Я все же замечал, что делаю успехи. Прежде всего в области техники, без которой, я уже знал это, танец не достоин называться таковым. Но было и нечто более мистическое. Ужас от царившей вокруг меня разнузданности вновь бросил меня в объятия мечты. Я грезил об искусстве, предчувствуемом и любимом. Уже в ту пору я нашел форму искусства, которая будет моей, и предавался ей со всей силой моей души. Ко мне приходили мои друзья-книги и протягивали руку, приглашая искать путь в заколдованный круг.

Я погружался также в историю танца. Вновь сочинял ее со страстью - от поучительных и священных истоков, связанных с первыми лирическими движениями человека, до Русского балета Сергея Дягилева (эхо его европейских триумфов дошло даже до нас), до Нижинского, Павловой, Карсавиной - кумиров Европы.
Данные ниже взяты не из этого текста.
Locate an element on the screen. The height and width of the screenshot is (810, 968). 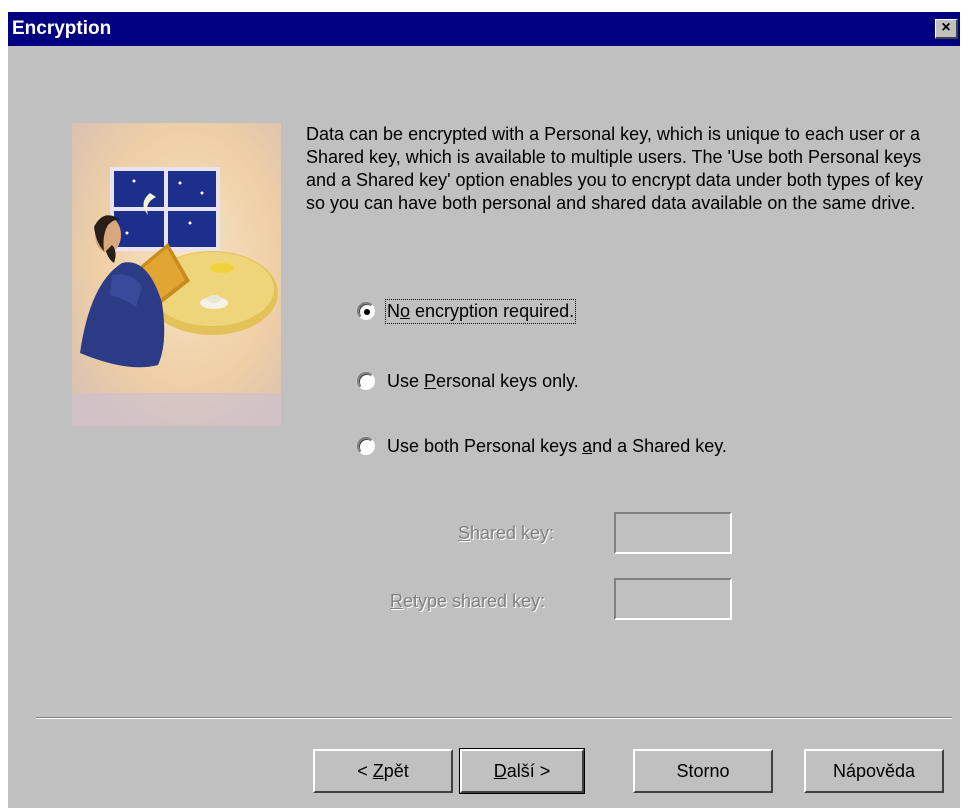
radio-no-encryption: No encryption required. is located at coordinates (467, 311).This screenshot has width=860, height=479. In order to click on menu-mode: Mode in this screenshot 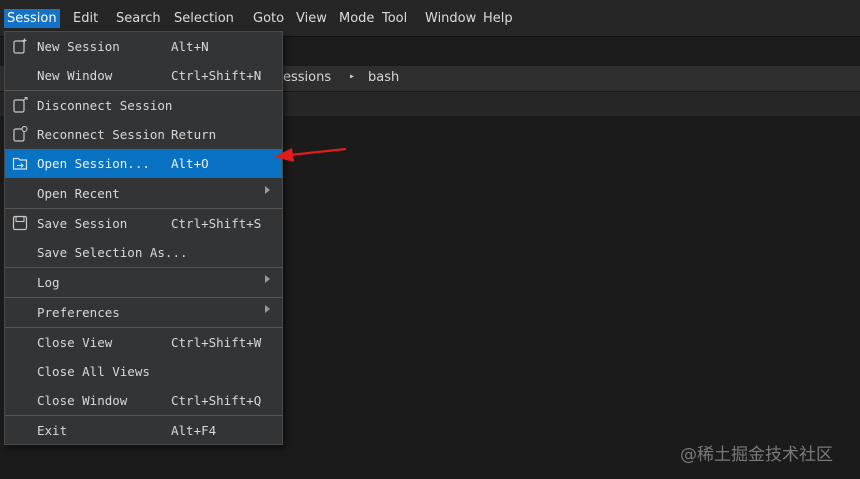, I will do `click(356, 18)`.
Я полагал, что был первым, кто узнал все это, кто понял танец как искусство в высшей мере человеческое, ощутил его связь с бесконечным и божественным. Эта мысль удвоила мою решимость. Только расставшись с иллюзией, с заблуждением, я пришел к своей правде!
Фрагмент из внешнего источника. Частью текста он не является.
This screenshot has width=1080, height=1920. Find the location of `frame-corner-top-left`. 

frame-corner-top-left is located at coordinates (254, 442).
Мое одиночество становилось силой, сконцентрированной внутри меня, моя неудовлетворенная чувственность преображалась в творческую энергию. На протяжении всей моей жизни некоторые "сильные" образы должны были мне сопутствовать. В годы моей одинокой юности я все их преодолел. Это должно было послужить мне уроком.
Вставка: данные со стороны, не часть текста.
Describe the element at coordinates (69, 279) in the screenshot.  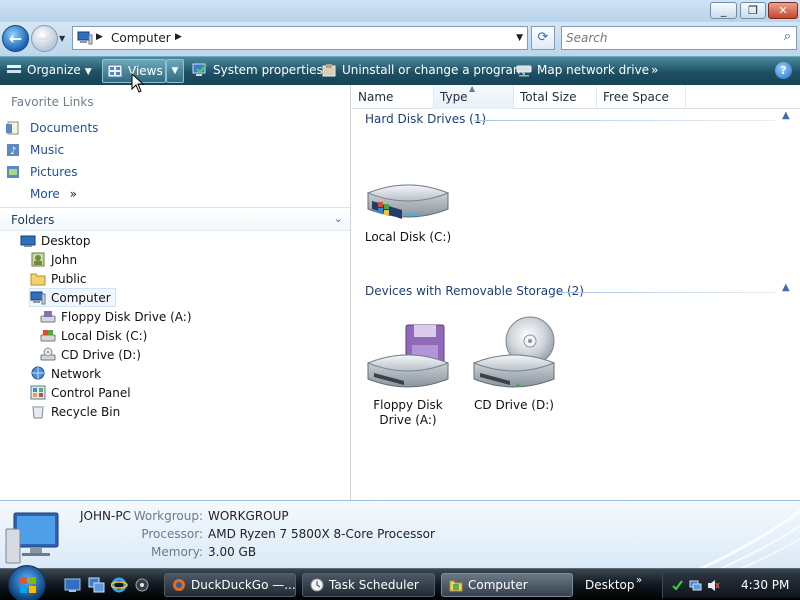
I see `tree-item-label: Public` at that location.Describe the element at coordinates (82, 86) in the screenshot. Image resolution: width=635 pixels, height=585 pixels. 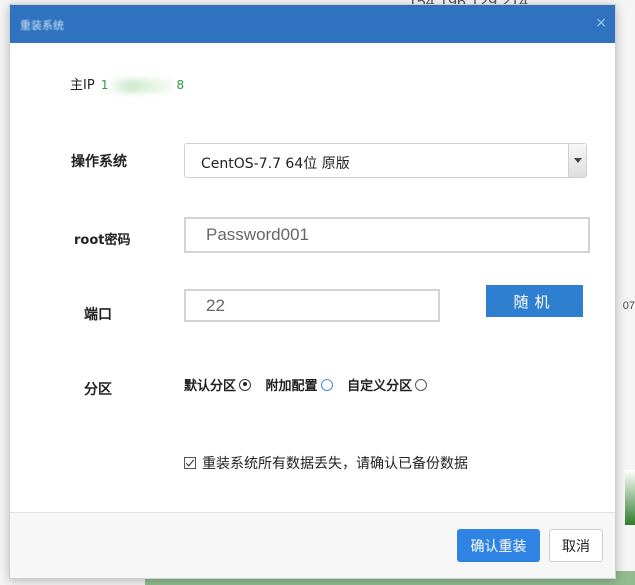
I see `main-ip-label: 主IP` at that location.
В один прекрасный день студия закипела. Мадам Нижинская только что прислала телеграмму, которую я сохранил: "С. П. Дягилев просит для укомплектования своей труппы пять лучших учеников мадам Нижинской". Они были указаны. Пятый не явился. Мой энтузиазм подсказал решение: я поеду вместе с другими.

Я не буду описывать испытанные мной муки, страхи, опасности, когда я пересекал границу под пулями, цепляясь за вагон. Руки так свело холодом, что это даже помогло мне не сорваться. Не буду описывать и охватившую сердце радость, когда я оказался на "другой стороне". Не буду повторять то, о чем рассказал мой друг Жозеф Кессель в книге "Бешенство" ("La rage au ventre", об этом рассказал и я сам в моей книге "О времени, когда я голодал"). Не буду описывать подробности моего бегства. Они не так уж важны, потому что у меня была цель.

13 января 1923 года я уже был в Париже перед Сергеем Дягилевым.

О моем отъезде я известил только мою мать, которую видел тогда в последний раз. В минуту прощания она благословила меня, и я увидел в ее глазах такой испуг, что этот взгляд постоянно преследует меня. Ее взгляд - такой чистый, такой скорбный, такой волнующий - до странности напомнил мне взгляд той лани, которую я, совсем еще мальчишка, убил стянутым у отца ружьем, когда она пришла напиться и стояла вблизи от меня. То была единственная жизнь, которую я когда-либо отнял, и я не могу забыть, как, умирая, она с глазами, застланными слезами, лизнула мне руку.